Co-op Guerrilla Meshnets

grarpamp grarpamp at gmail.com
Tue Dec 3 17:29:23 PST 2019


https://www.newyorker.com/tech/annals-of-technology/the-one-traffic-light-town-with-some-of-the-fastest-internet-in-the-us

Not an example of distributed DIY co-op, but a story anyway...

McKee, an Appalachian town of about twelve hundred tucked into the
Pigeon Roost Creek valley, is the seat of Jackson County, one of the
poorest counties in the country. There’s a sit-down restaurant,
Opal’s, that serves the weekday breakfast-and-lunch crowd, one traffic
light, a library, a few health clinics, eight churches, a Dairy Queen,
a pair of dollar stores, and some of the fastest Internet in the
United States. Subscribers to Peoples Rural Telephone Cooperative
(P.R.T.C.), which covers all of Jackson County and the adjacent Owsley
County, can get speeds of up to one gigabit per second, and the
coöperative is planning to upgrade the system to ten gigabits. (By
contrast, where I live, in the mountains above Lake Champlain, we are
lucky to get three megabytes.) For nearly fifteen million Americans
living in sparsely populated communities, there is no broadband
Internet service at all.

Fibre-optic cables strung above a home in Jackson County, Kentucky,
one of the poorest counties in the country.

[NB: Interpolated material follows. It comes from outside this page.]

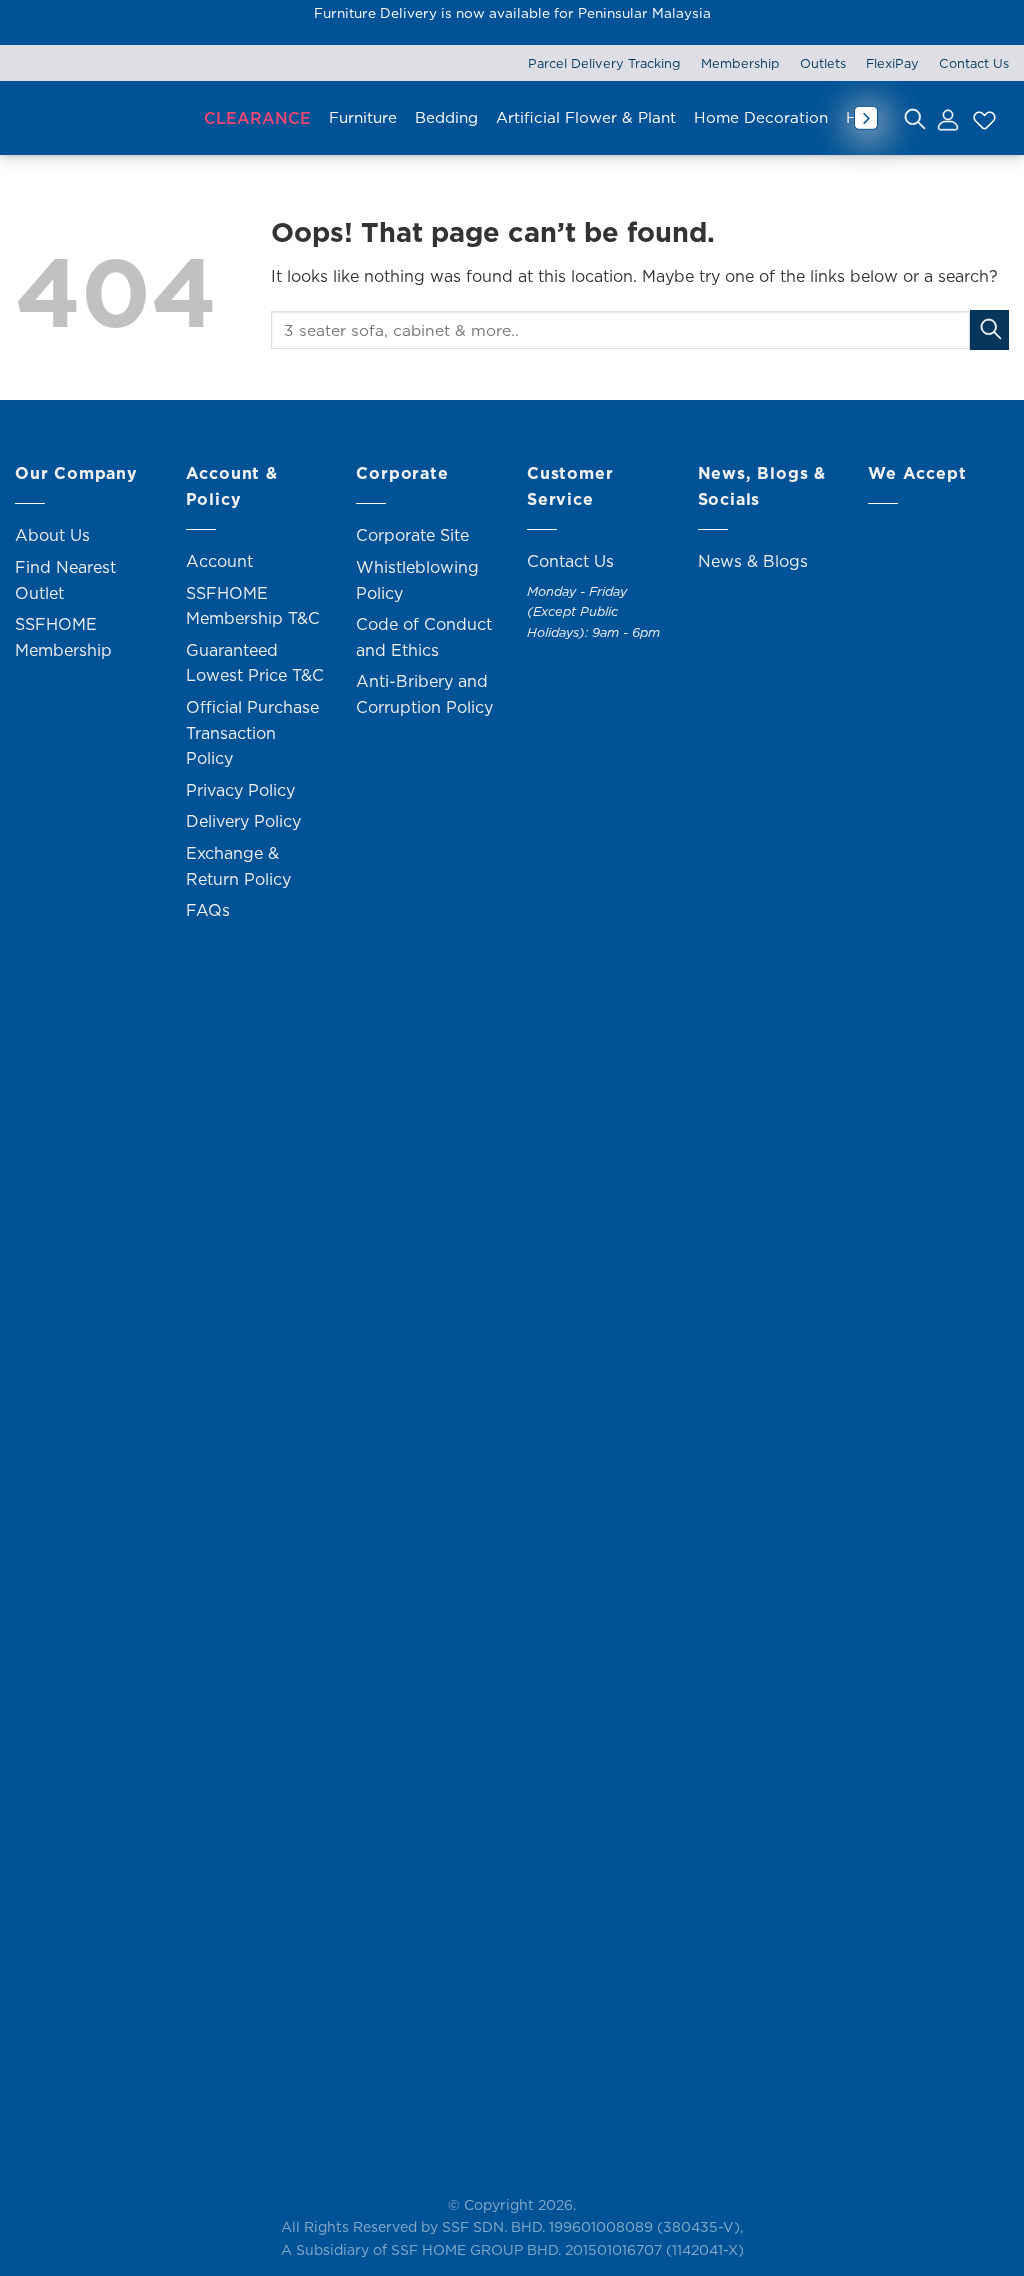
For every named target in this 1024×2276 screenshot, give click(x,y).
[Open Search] (915, 118)
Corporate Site (412, 535)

High-speed broadband has
been used to bring Internet-based jobs to the region.
Before Shani Hays began providing tech support for Apple from her
home, in McKee, Kentucky, she worked at a prison as a corrections
officer assigned to male sex offenders, making nine dollars an hour.
After less than a year, she switched to working nights on an assembly
line at a car-parts factory, where she felt safer. More recently,
Hays, who is fifty-four, was an aide at a nursing home, putting in a
full workweek in a single weekend and driving eighty-five miles to get
there. Then her son-in-law, who was married to Hays’s oldest daughter,
got addicted to crystal meth and became physically abusive. Hays’s
daughter started using, too. The son-in-law went to jail. Their kids
were placed in foster care. Then Hays’s stepmother got cancer. “There
was a lot going on,” Hays told me. “I was just trying to keep it all
together.” She began working from home last summer, which has allowed
her to gain custody of her three grandchildren. (Her daughter has
since completed treatment for her addiction.) During Hays’s half-hour
lunch break, she makes supper. “I wouldn’t be able to do this without
the Internet we have here,” she said.